• PROBLEM STATEMENT: Below are some records; output exactly the lines from the line with "Task: Tap the Wawa store title" to the line with "You are a computer-use agent. Viewport: 900px", both ends kept, and nothing more.
INFORMATION GIVEN START
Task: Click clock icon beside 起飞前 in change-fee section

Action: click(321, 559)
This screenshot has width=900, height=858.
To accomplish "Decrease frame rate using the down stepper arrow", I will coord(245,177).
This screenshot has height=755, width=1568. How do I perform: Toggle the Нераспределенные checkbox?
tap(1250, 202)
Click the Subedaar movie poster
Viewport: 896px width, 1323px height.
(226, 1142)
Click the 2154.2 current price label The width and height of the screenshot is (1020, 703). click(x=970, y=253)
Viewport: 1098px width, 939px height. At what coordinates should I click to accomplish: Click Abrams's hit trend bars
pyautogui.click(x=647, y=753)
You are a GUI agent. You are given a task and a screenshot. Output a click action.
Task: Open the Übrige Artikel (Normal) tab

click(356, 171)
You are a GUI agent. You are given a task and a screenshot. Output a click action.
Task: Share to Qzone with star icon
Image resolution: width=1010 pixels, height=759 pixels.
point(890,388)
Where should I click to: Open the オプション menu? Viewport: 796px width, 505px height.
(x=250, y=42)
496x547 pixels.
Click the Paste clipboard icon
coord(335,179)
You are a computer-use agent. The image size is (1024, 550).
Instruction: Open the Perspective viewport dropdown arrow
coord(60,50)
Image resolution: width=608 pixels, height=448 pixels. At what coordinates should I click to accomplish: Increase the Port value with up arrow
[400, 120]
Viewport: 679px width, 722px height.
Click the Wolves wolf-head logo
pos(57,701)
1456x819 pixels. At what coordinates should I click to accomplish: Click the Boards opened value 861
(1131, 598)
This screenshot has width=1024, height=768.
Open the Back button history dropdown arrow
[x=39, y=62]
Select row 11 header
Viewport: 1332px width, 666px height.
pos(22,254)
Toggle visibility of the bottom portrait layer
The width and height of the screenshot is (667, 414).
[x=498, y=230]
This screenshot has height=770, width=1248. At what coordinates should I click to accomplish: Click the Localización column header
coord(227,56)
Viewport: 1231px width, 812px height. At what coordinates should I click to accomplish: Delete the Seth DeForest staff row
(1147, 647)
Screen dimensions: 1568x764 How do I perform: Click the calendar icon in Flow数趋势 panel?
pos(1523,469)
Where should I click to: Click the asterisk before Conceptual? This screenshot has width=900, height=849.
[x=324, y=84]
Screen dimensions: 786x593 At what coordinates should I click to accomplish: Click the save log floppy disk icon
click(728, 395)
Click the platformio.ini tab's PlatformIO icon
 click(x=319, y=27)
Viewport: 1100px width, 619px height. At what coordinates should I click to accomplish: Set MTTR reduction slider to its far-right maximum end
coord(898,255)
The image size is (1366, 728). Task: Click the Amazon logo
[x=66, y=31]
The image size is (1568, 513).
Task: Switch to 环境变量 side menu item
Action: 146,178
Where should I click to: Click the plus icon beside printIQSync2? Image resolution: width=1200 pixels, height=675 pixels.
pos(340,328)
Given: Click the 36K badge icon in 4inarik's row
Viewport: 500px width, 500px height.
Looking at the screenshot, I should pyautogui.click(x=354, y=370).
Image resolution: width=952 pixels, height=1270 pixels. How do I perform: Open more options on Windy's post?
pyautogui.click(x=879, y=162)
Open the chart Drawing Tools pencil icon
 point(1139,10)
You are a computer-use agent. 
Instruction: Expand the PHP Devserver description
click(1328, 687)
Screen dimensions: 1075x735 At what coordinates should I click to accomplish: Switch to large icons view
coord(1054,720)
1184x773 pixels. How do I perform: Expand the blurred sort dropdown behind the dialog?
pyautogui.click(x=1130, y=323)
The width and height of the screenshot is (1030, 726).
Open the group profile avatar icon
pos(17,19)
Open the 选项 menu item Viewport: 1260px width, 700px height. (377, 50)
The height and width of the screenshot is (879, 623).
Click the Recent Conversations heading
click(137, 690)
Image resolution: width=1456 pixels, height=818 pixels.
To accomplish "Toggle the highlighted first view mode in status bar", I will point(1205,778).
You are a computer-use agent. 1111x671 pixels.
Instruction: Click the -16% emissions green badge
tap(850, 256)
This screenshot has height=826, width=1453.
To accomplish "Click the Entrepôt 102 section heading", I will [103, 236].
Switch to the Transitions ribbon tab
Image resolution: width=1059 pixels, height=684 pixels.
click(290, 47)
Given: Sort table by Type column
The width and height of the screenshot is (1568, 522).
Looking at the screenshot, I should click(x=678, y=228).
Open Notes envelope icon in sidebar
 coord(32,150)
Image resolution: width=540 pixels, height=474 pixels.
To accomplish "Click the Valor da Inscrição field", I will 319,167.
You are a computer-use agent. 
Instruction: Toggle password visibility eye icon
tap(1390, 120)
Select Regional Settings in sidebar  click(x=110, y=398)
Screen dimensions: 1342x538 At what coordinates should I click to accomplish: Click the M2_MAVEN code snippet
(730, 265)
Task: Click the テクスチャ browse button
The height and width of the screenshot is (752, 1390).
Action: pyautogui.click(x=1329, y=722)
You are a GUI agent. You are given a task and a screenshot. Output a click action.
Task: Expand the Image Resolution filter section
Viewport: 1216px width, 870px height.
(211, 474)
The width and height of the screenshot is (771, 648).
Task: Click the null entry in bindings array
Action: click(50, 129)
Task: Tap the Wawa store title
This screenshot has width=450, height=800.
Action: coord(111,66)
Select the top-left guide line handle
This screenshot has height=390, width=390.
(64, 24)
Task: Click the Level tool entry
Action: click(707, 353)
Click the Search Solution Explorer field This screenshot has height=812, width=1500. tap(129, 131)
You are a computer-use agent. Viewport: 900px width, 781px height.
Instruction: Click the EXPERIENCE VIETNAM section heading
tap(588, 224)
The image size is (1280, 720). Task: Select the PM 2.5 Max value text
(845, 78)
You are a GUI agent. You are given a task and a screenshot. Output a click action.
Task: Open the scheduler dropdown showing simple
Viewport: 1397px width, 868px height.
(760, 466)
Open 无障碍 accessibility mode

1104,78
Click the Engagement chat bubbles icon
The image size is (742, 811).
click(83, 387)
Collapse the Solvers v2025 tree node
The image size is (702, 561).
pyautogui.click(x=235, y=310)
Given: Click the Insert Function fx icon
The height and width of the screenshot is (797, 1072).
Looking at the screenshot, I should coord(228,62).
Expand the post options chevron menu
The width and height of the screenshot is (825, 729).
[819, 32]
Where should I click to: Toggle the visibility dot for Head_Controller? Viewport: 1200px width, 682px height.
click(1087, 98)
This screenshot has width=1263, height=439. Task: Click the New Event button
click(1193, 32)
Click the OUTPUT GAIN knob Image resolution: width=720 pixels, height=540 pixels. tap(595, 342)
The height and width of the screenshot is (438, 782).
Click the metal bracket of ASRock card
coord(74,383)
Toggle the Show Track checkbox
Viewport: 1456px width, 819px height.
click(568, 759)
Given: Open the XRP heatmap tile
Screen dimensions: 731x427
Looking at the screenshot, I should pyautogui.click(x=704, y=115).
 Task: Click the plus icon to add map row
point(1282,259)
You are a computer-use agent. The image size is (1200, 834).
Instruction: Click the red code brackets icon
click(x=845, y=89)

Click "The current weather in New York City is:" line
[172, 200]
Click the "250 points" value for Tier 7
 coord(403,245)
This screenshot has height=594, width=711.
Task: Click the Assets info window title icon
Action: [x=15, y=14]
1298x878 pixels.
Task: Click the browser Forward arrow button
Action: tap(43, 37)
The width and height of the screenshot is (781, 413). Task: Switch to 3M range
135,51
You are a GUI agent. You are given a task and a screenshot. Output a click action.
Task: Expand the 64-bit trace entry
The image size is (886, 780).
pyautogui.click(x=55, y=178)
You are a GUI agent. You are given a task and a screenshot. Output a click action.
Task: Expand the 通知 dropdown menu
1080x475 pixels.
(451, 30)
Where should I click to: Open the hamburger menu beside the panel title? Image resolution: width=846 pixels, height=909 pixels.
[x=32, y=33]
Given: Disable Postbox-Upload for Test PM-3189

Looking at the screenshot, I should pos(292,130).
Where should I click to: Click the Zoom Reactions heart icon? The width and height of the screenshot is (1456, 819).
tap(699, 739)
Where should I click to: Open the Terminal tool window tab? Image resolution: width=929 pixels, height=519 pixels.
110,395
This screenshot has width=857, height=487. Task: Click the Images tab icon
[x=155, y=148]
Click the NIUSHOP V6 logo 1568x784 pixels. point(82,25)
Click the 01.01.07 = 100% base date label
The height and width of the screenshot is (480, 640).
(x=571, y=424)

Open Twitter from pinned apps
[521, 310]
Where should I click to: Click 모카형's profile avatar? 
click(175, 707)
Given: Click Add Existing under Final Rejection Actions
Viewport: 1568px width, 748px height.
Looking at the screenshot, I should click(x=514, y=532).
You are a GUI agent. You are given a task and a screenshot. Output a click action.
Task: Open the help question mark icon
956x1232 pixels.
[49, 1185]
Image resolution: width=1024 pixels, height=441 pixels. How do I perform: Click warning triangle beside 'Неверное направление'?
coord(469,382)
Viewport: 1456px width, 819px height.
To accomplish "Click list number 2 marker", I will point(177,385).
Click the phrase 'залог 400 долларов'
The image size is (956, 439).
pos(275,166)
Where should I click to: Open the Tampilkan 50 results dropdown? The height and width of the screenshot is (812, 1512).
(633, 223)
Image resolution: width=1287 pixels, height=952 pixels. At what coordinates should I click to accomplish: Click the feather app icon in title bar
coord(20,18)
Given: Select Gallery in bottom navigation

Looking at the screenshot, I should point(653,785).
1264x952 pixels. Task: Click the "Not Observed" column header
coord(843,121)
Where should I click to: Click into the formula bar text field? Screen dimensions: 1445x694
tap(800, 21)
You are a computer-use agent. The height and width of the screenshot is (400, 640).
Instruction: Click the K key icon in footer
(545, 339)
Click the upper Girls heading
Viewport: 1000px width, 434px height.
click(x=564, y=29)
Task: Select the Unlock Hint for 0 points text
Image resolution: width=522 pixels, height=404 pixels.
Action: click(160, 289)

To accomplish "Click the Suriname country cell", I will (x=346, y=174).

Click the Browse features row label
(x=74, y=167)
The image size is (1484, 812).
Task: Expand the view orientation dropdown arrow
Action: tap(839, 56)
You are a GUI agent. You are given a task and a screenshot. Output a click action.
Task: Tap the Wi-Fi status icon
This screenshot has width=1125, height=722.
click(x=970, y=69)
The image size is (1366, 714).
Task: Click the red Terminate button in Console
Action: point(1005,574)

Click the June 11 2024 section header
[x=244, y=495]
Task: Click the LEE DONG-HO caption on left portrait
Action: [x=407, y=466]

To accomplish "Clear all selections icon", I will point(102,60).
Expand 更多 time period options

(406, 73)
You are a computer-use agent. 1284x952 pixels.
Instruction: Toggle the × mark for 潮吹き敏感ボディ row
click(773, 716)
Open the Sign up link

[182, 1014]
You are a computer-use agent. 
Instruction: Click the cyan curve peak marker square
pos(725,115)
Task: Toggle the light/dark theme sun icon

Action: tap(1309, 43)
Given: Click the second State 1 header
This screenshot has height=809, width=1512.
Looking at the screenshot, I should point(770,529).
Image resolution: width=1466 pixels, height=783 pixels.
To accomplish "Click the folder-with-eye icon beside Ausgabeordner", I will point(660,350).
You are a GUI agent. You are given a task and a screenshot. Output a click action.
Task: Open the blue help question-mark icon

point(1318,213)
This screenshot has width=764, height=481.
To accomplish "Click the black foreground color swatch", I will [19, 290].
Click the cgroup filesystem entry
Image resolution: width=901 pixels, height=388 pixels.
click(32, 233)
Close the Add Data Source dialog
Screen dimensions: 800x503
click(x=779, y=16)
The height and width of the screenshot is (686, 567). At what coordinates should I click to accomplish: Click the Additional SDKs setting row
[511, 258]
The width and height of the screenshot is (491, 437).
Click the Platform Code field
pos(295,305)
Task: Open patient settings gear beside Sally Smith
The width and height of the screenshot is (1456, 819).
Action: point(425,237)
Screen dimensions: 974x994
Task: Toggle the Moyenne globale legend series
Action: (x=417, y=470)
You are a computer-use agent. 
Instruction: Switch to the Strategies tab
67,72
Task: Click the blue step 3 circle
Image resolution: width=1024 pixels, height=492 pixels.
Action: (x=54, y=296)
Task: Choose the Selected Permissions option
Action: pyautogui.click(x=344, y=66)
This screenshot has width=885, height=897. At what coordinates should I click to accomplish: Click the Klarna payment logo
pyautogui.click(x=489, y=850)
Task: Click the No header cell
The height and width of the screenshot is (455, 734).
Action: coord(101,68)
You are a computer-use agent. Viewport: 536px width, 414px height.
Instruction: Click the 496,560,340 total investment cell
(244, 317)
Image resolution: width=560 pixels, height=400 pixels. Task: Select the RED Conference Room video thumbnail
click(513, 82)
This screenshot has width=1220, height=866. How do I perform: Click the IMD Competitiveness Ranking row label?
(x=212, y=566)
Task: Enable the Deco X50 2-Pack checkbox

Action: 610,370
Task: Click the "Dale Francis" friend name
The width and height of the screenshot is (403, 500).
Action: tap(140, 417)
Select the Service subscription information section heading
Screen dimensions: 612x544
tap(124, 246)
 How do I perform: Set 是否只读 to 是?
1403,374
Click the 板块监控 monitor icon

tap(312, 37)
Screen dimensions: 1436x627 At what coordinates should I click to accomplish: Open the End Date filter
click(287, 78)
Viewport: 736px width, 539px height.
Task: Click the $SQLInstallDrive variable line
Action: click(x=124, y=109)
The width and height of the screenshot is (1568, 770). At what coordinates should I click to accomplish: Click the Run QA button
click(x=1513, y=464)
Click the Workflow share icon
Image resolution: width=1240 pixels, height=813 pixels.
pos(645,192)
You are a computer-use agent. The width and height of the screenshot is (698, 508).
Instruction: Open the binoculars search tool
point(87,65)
INFORMATION GIVEN END
• RESULT:
Task: Tap the Wawa store title
This screenshot has width=450, height=800.
Action: coord(111,66)
Select the top-left guide line handle
This screenshot has height=390, width=390.
(64, 24)
Task: Click the Level tool entry
Action: click(707, 353)
Click the Search Solution Explorer field This screenshot has height=812, width=1500. tap(129, 131)
You are a computer-use agent. Viewport: 900px width, 781px height.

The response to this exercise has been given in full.